Rozmowy...o wszystkim
- Lucy
- 5 wrz 2015
- 2 minut(y) czytania

...o wszystkim z Panią Pauliną i...Panią Anią
Sam proces diagnozowania jest bardzo złożony.
Wielokrotnie wracamy do tych samych wątków rozpatrując je z różnych punktów widzenia. Często omawianie pewnego aspektu nagle schodzi na zupełnie inny temat.
Bardzo ważne jest, by nie bać się mówić. Ale także, by wiedzieć, co się mówi. Bardzo szybko zostaną wychwycone sprzeczności i wzajemnie się wykluczające sytuacje. Ja nigdy nie miałam problemu z mówieniem o sobie, wręcz odwrotnie, mówiłam zbyt wiele. Dlatego teraz nie mam z tym problemu. Rozpatrywałyśmy moje życie w kilku podstawowych aspektach. Dzieciństwo, okres szkolny, relacje w domu rodzinnym. Relacje z rodzicami, z siostrą, z rówieśnikami. Okres dojrzewania. Bardzo wiele uwagi poświęciłyśmy okresowi narzeczeństwa, małżeństwa, rodzicielstwu. Szukałyśmy odpowiedzi, kiedy i dlaczego zaczynało się psuć. Miałam tutaj ułatwione zadanie, bo dzięki napisaniu książki „Lukrecja w ciele Krzyśka”, w której dokonałam analizy swojego dzieciństwa i okresu małżeństwa, nie miałam problemu z jasnymi i przemyślanymi wypowiedziami.
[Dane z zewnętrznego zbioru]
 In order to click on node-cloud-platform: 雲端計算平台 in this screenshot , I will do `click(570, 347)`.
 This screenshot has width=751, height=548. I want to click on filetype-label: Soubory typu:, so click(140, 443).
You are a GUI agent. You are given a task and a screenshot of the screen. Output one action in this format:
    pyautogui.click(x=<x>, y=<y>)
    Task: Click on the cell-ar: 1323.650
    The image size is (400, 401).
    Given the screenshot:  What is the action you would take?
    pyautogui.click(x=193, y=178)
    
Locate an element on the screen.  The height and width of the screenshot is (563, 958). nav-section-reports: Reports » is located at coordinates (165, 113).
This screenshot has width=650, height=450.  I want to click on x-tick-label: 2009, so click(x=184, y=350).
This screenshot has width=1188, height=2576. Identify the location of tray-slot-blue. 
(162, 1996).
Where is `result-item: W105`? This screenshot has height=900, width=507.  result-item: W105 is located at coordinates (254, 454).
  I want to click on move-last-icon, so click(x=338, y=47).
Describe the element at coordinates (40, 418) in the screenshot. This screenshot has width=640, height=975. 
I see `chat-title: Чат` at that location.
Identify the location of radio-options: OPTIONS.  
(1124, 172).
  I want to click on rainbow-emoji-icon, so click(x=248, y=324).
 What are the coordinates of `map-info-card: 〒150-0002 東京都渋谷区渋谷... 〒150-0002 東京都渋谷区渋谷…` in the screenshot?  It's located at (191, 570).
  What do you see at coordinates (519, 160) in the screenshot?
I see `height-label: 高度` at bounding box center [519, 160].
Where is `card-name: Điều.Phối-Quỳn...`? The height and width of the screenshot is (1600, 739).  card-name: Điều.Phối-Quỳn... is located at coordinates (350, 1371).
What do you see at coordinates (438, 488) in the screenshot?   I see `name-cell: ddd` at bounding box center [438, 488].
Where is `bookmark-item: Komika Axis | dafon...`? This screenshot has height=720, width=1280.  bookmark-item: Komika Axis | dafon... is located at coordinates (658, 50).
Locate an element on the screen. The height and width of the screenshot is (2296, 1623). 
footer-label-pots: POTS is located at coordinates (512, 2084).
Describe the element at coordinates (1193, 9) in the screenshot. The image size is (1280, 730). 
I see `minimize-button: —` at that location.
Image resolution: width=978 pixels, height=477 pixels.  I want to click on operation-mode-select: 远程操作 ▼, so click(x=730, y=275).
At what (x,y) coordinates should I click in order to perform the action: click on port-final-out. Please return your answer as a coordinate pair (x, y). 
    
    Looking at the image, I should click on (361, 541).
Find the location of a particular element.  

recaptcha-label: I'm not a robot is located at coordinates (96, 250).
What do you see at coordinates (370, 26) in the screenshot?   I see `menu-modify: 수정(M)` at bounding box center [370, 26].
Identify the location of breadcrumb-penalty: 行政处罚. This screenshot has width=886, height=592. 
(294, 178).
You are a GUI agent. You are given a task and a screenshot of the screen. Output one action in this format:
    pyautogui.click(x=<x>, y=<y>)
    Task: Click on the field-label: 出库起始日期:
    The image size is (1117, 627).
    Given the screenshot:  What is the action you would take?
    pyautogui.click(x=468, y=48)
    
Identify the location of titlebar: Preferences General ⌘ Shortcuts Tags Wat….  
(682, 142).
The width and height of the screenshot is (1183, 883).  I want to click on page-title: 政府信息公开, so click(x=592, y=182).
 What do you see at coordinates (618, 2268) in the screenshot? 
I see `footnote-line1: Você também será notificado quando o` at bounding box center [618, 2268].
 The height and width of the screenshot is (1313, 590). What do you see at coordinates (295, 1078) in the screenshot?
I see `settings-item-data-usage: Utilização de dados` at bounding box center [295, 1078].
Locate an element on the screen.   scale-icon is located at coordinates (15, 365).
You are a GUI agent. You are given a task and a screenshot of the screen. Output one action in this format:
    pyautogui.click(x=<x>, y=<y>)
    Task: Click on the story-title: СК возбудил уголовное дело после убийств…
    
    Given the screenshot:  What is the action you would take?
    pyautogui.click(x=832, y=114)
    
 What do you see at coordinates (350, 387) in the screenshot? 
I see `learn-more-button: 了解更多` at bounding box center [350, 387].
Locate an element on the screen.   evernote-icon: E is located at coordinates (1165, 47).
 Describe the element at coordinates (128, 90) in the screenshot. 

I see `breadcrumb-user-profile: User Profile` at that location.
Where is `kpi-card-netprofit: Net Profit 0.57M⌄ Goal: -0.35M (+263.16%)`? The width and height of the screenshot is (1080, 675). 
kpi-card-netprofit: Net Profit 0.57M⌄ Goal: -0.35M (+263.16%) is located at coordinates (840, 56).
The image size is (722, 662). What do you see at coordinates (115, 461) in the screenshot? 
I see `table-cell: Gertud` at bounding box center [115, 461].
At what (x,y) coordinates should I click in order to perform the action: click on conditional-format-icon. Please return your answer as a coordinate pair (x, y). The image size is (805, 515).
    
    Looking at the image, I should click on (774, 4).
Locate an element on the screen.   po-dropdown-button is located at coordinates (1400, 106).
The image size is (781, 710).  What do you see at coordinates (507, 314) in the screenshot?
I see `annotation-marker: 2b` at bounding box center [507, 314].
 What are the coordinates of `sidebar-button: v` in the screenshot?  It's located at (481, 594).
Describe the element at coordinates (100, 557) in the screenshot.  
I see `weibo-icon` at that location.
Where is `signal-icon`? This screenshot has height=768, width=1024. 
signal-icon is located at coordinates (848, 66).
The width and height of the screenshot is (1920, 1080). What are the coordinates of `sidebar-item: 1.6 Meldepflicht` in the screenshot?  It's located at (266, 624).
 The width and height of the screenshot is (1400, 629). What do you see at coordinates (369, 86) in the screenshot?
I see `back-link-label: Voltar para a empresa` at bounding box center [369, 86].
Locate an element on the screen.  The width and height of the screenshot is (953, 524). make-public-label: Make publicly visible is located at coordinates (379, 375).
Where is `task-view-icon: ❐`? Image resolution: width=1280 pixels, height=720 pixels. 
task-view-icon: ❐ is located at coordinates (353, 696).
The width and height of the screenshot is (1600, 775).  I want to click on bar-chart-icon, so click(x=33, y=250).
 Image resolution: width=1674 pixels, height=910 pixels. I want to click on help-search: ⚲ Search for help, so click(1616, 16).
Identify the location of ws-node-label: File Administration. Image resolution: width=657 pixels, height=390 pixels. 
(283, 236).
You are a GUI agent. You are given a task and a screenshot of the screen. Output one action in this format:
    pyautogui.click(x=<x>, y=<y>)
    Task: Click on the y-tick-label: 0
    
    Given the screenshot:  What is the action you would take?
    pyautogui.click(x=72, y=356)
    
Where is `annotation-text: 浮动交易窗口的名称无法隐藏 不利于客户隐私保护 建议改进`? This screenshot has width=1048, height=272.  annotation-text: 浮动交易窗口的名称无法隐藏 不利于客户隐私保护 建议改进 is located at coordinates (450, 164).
Od czasu do czasu schodziłyśmy także na bardziej kontrowersyjne tematy, które często zaciemniały obraz, zwłaszcza, że nie ukrywałam w rozmowach, że długo moja kobiecość przejawiała się na zewnątrz tylko poprzez fetysz. I właśnie ten problem dotyczący moich fetyszy stał się przedmiotem analizy podczas jednego z naszych spotkań
Istniało duże ryzyko, że moje postrzeganie swojej kobiecości to forma fetyszu. Widząc, że to jest dyskusyjna sprawa, przemyślałam przed kolejną wizytą ten problem i na następnym spotkaniu przedstawiłam swój sposób postrzegania moich pasji fetyszowych. I problem został rozwiązany. Wyjaśniłam, że dla mnie te różne fetysze są po prostu elementem mojego życia jako kobiety. Tak, jak kobiety, oczywiście mężczyźni też, mają swoje pasje, hobby, tak dla mnie są nimi właśnie fetysze, jako jedna z form urozmaicania swojego życia. Są przecież takie osoby, które po prostu żyją, a są takie, które poza tzw. „normalnym” życiem, realizują się na różne ciekawe sposoby. I ja właśnie należę do tej drugiej kategorii.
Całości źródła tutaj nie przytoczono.